Stored records
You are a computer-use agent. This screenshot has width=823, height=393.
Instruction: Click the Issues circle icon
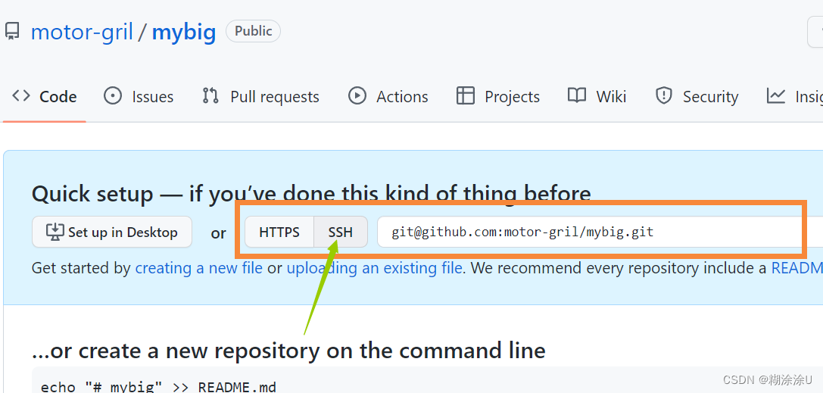point(113,96)
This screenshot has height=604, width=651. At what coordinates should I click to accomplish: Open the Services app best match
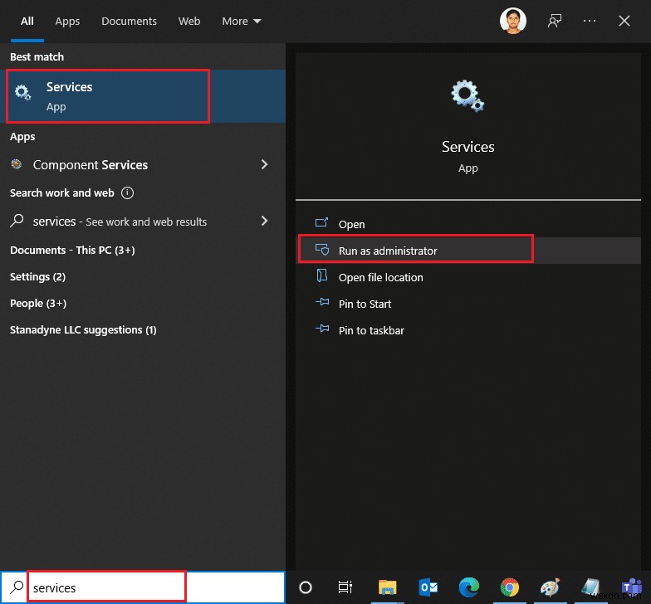tap(108, 96)
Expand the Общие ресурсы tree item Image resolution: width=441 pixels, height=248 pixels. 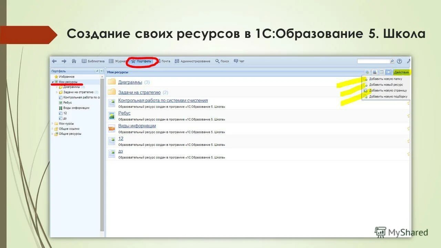click(52, 134)
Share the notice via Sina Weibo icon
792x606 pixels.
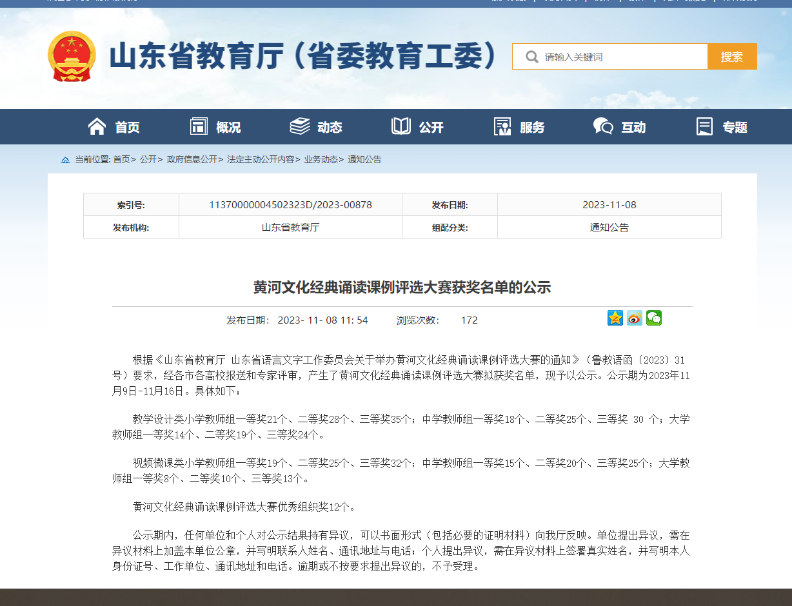(635, 318)
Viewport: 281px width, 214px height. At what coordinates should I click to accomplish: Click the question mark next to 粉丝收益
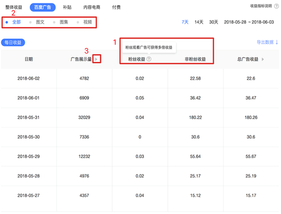(149, 59)
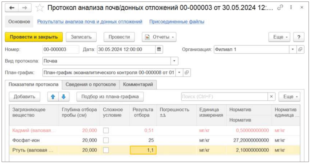Image resolution: width=310 pixels, height=163 pixels.
Task: Toggle Сложное условие checkbox for Ртуть row
Action: coord(106,150)
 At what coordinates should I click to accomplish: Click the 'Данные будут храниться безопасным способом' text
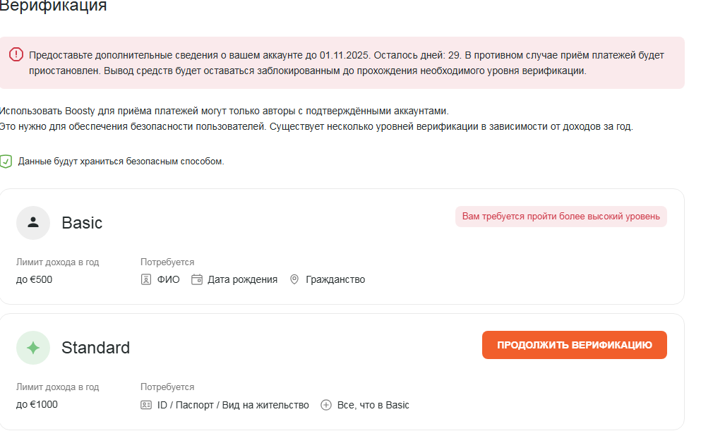pyautogui.click(x=121, y=162)
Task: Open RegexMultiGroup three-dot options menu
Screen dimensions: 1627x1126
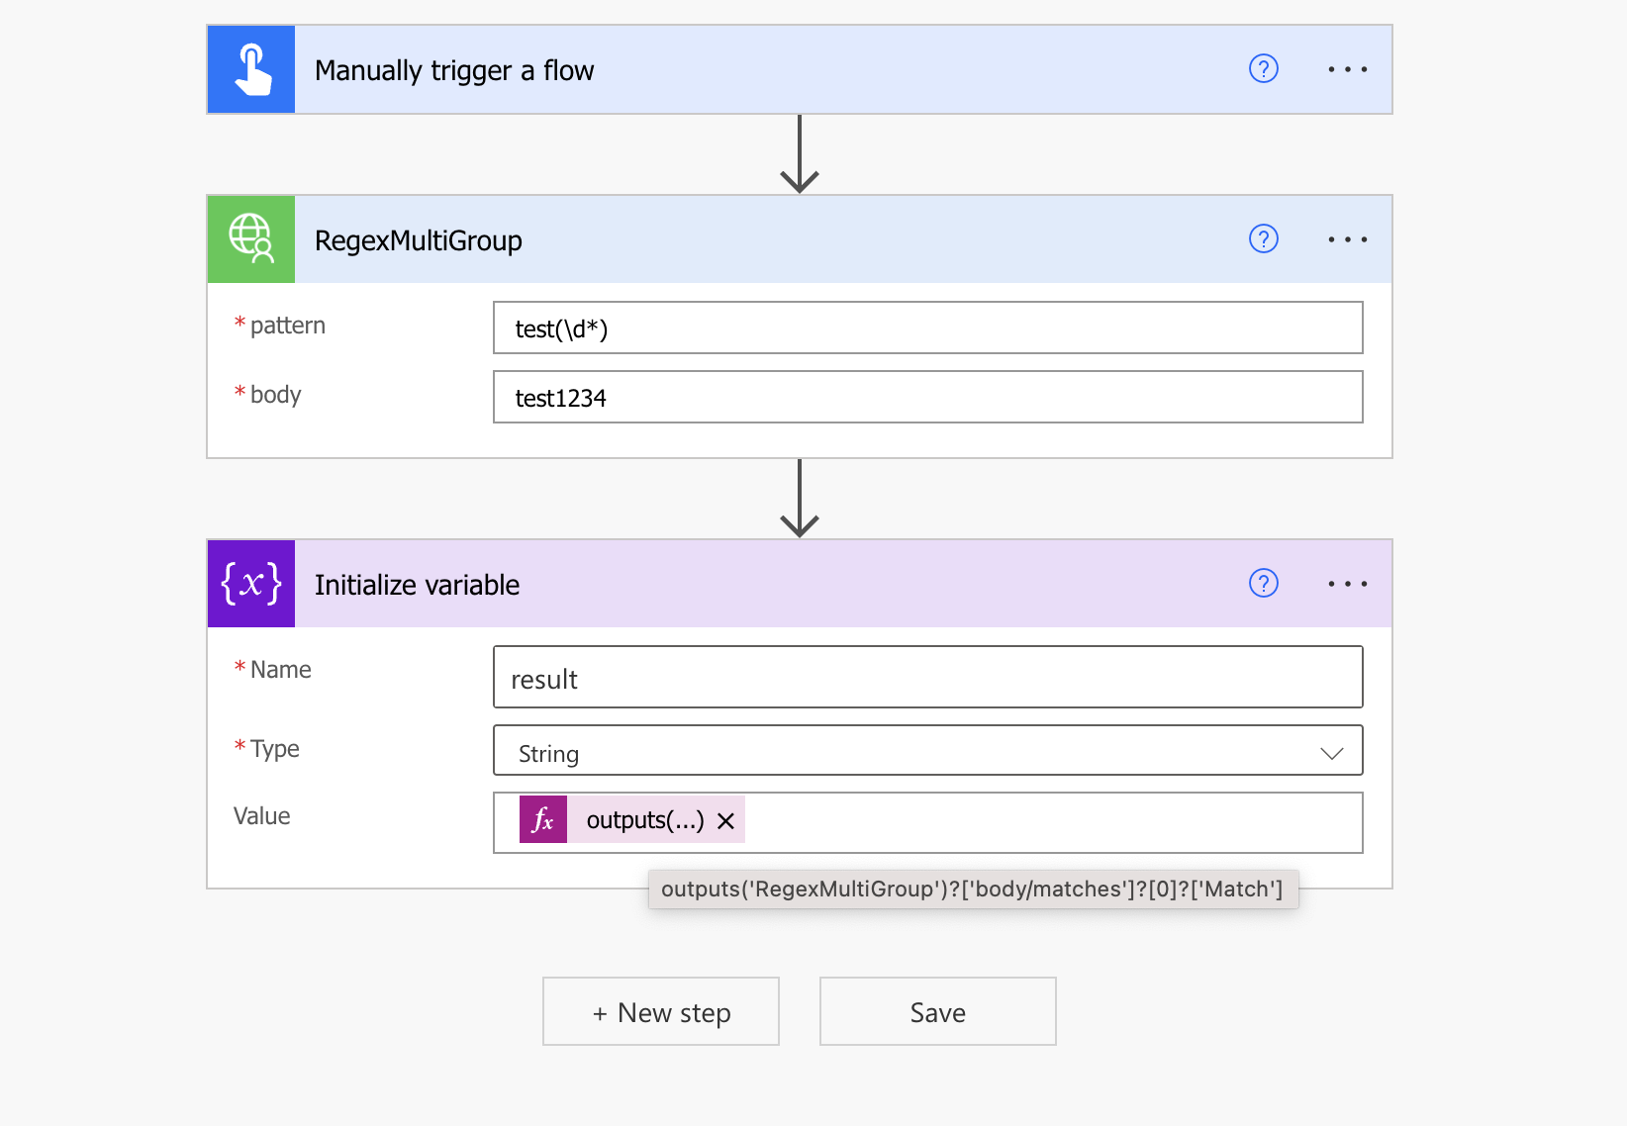Action: [1347, 239]
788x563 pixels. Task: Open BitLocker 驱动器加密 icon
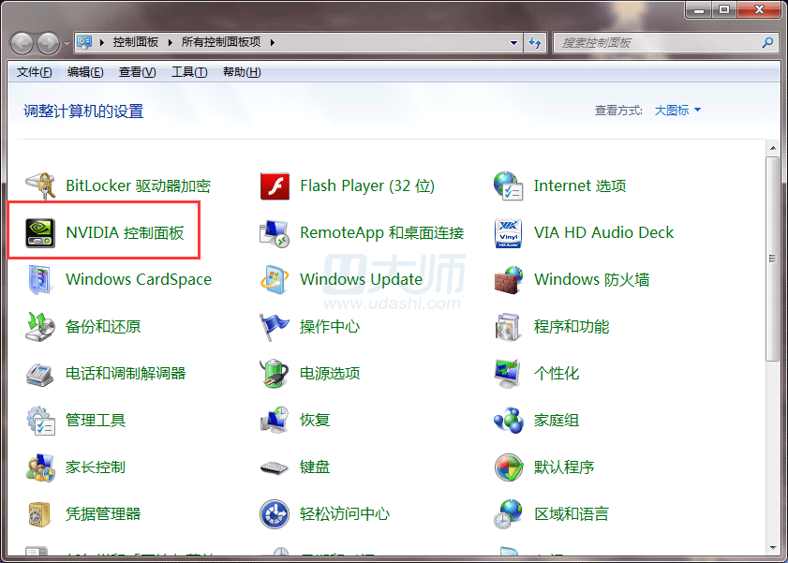click(x=39, y=185)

▶ Activity
Each line from the one containing "Screen dimensions: 1627x1126" down to the final line of the records above must be reproduced exactly; no pictures go into the copy.

▶ Response below
Screen dimensions: 1627x1126
Action: [1347, 239]
788x563 pixels. Task: Open BitLocker 驱动器加密 icon
click(x=39, y=185)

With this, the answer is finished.